__TASK DESCRIPTION__: Convert the lines beginning at the one that contains "The width and" and ending after the one that contains "Action: [x=81, y=140]" into a numbered list, omitting any blank lines. Include only those lines.

(Records from a data collection)
-=-=-=-=-

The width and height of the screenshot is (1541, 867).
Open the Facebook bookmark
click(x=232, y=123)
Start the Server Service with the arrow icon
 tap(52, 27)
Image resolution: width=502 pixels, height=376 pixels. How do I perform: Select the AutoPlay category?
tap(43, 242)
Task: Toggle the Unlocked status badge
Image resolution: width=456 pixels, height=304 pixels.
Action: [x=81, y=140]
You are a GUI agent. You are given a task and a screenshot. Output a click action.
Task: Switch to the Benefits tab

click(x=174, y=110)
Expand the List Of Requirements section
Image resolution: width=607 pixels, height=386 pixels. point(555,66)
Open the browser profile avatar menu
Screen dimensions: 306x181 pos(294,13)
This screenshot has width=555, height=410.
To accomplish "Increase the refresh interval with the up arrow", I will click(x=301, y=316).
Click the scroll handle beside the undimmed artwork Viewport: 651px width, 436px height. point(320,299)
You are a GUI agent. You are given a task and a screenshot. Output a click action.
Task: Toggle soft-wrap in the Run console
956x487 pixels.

-=-=-=-=-

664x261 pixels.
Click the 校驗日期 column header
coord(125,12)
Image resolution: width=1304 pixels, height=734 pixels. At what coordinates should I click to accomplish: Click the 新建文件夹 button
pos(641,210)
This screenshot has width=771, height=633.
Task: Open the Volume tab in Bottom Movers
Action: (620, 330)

-=-=-=-=-

__SOLUTION FOR THIS PROBLEM__:
1. The width and height of the screenshot is (1541, 867).
2. Open the Facebook bookmark
3. click(x=232, y=123)
4. Start the Server Service with the arrow icon
5.  tap(52, 27)
6. Image resolution: width=502 pixels, height=376 pixels. How do I perform: Select the AutoPlay category?
7. tap(43, 242)
8. Task: Toggle the Unlocked status badge
9. Image resolution: width=456 pixels, height=304 pixels.
10. Action: [x=81, y=140]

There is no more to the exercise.